People simply did not want their devices scanning their content against some opaque uninspectable government-controlled list that might send you to jail in the case of a match.

More generally, people usually want their devices working for their personal interests only, and not some opaque government purpose.

  • From my understanding, it didn't scan all of the files on the device, just the files that were getting uploaded to Apple's iCloud. It was set up to scan the photos on the device because the files were encrypted before they were sent to the cloud and Apple couldn't access the contents but still wanted to try to make sure that their cloud wasn't storing anything that matched various hashes for bad content.

    If you never uploaded those files to the cloud, the scanning wouldn't catch any files that are only local.

    • Your understanding is correct, as was/is the understanding of people critical of the feature.

      People simply don't want their device's default state to be "silently working against you, unless you are hyperaware of everything that needs to be disabled". Attacks on this desire were felt particularly strongly due to Apple having no legal requirement to implement that functionality.

      One also can't make the moral argument that the "bad content" list only included CSAM material, as that list was deliberately made opaque. It was a "just trust me bro" situation.

      4 replies →

  • > People simply did not want their devices scanning their content against some opaque uninspectable government-controlled list that might send you to jail in the case of a match.

    Again I feel like many people just didn't read/understand the paper.

    As it stands now all your files/videos are scanned on all major Cloud companies.
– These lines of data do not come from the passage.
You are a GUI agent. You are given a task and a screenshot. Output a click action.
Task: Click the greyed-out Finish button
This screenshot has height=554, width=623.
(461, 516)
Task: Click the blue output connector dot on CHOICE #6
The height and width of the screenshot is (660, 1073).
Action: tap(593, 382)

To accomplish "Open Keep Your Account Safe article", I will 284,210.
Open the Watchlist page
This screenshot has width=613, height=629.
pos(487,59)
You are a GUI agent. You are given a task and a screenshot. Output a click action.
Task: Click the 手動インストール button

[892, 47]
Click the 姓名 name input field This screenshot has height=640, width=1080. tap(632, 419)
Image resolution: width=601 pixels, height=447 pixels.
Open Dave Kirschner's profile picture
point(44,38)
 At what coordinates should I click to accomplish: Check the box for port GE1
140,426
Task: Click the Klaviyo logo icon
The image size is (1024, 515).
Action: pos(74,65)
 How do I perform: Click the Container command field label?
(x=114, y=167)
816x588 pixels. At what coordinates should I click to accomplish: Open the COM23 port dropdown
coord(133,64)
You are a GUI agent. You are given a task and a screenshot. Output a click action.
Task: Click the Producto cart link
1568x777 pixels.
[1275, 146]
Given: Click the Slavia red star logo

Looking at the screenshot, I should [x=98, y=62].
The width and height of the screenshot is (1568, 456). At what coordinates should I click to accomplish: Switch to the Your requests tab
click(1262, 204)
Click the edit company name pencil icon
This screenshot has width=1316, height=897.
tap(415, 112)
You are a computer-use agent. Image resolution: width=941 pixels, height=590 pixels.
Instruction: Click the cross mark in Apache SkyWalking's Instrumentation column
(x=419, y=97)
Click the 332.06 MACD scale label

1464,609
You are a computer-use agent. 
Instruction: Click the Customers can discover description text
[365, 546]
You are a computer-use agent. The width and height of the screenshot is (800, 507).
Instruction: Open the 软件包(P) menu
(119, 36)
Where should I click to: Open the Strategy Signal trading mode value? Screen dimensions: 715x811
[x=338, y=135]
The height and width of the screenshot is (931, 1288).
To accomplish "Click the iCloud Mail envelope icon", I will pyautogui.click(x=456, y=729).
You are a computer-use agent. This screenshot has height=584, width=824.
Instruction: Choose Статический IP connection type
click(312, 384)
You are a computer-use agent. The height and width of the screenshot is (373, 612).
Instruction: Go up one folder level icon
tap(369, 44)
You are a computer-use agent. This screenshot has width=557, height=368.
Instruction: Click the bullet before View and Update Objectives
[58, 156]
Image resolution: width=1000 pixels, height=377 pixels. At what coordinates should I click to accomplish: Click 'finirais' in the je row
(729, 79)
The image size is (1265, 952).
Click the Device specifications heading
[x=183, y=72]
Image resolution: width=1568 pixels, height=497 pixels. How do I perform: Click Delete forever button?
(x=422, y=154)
    Even if you get a hit on the database the hash doesn't put you in jail. The illegal materials do and a human reviews that before making a case.

That technology of perceptional hashes could have failed in numerous ways, ruining lives of law-abiding users along the way.

  • The chance of a hash colliding is near 0%. The hashes are for some of the worst content out there, its not trying to detect anything else.

    Even so a human is in the loop to review what got a hit. Which is exactly currently happens now.

    • > The chance of a hash colliding is near 0%.

      The 'chance' is 100% -- collisions and even arbitrary second preimages have been constructed.

      > The hashes are for some of the worst content out there, its not trying to detect anything else.

      You don't know that because apple developed powerful new cryptographic techniques to protect themselves and their data providers from accountability.

      2 replies →

    • > The chance of a hash colliding is near 0%

      Until someone finds a successful collision attack.

      > Even so a human is in the loop to review what got a hit.

      Until shareholder/growth pressure causes them to replace that human with an AI.

      2 replies →

Yes this is better than upload the entire photo. Just like virus scan can be done entirely on device, can flagging be local?. If homeomorphic encryption allows similarity matching, does not seem entirely private. Can people be matched?

> The intent was to protect data, children and reduce the amount of processing done on the server end to analyse everything.

If it’s for the children, then giving up our civil liberties is a small price to pay. I’d also like to give up liberties in the name of “terrorism”.

When we willingly give up our rights out of fear, these evil people have won.

  • > If it’s for the children, then giving up our civil liberties is a small price to pay.

    All your pictures and videos are currently scanned. What civil liberty did their approach change in that?